Find the area of triangle ABC if AB = BC = 12 and <ABC = 120 degrees
Should approach this with SSS similarity? If yes will the answer be clear or will i need to manipulate it, and how.
You can use the law of cosines to find side AC, then, use
area=sqrt(s(s-a)(s-b)(s-c))
where s is the half perimeter.
Have you come across this area formula for the area of a triangle ?
- if two sides are a and b, and Ø is the angle between them, then the area = (1/2)(ab)sinØ
so for yours,
area = (1/2)(12)(12)sin 120°
= .....
To find the area of triangle ABC, we can use SSS similarity, also known as the Law of Sines. However, in this case, it would be more straightforward to apply the formula for the area of a triangle using Heron's formula.
Heron's formula states that the area of a triangle with side lengths a, b, and c can be found using the formula:
Area = √[s(s - a)(s - b)(s - c)]
where s represents the semiperimeter of the triangle, given by:
s = (a + b + c) / 2
In our case, AB = BC = 12, so a = b = 12. Let's substitute these values into the formula:
s = (12 + 12 + c) / 2
s = (24 + c) / 2
s = 12 + c/2
Now, we know that the angle <ABC is 120 degrees, and we have two equal sides of length 12. By using the Law of Cosines, we can find the third side length, c. The Law of Cosines is given by:
c^2 = a^2 + b^2 - 2ab * cos(<C)
Substituting the known values, we have:
c^2 = 12^2 + 12^2 - 2 * 12 * 12 * cos(120)

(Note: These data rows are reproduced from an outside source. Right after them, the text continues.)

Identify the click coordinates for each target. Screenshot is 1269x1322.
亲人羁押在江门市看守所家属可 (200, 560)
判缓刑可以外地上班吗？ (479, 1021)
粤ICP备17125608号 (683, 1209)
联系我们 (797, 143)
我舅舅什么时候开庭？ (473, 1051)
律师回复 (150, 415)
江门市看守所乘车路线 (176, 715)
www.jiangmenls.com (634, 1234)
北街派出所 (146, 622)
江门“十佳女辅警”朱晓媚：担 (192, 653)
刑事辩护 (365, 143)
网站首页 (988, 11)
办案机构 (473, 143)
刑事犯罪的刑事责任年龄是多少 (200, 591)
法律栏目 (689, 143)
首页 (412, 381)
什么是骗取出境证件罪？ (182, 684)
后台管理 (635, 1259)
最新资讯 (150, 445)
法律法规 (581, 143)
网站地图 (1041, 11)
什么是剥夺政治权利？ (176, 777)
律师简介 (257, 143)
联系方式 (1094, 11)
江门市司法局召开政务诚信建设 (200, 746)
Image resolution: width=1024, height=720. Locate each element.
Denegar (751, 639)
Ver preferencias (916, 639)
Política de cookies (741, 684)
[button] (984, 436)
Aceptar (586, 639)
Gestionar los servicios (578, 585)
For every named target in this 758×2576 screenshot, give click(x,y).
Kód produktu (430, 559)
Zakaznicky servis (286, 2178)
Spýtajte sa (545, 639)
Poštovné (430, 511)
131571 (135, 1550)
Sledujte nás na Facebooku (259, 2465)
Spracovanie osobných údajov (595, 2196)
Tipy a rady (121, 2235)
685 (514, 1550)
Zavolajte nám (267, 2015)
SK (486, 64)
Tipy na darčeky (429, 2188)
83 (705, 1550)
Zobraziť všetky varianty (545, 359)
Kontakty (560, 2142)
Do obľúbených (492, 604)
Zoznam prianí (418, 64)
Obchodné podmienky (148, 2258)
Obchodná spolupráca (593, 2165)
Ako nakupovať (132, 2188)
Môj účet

c^2 = 144 + 144 - 288 * (-0.5)
c^2 = 144 + 144 + 144
c^2 = 432
c = √432
Now that we have the side lengths a, b, and c, we can calculate the semiperimeter:
s = (12 + 12 + √432) / 2
s = (24 + √432) / 2
s ≈ 12 + 10.39
s ≈ 22.39
Finally, we can substitute the values of side lengths and the semiperimeter into Heron's formula to find the area of triangle ABC:
Area = √[22.39(22.39 - 12)(22.39 - 12)(22.39 - √432)]
Area = √[22.39 * 10.39 * 10.39 * (22.39 - √432)]
Now, you can calculate this expression using a calculator to find the area of triangle ABC.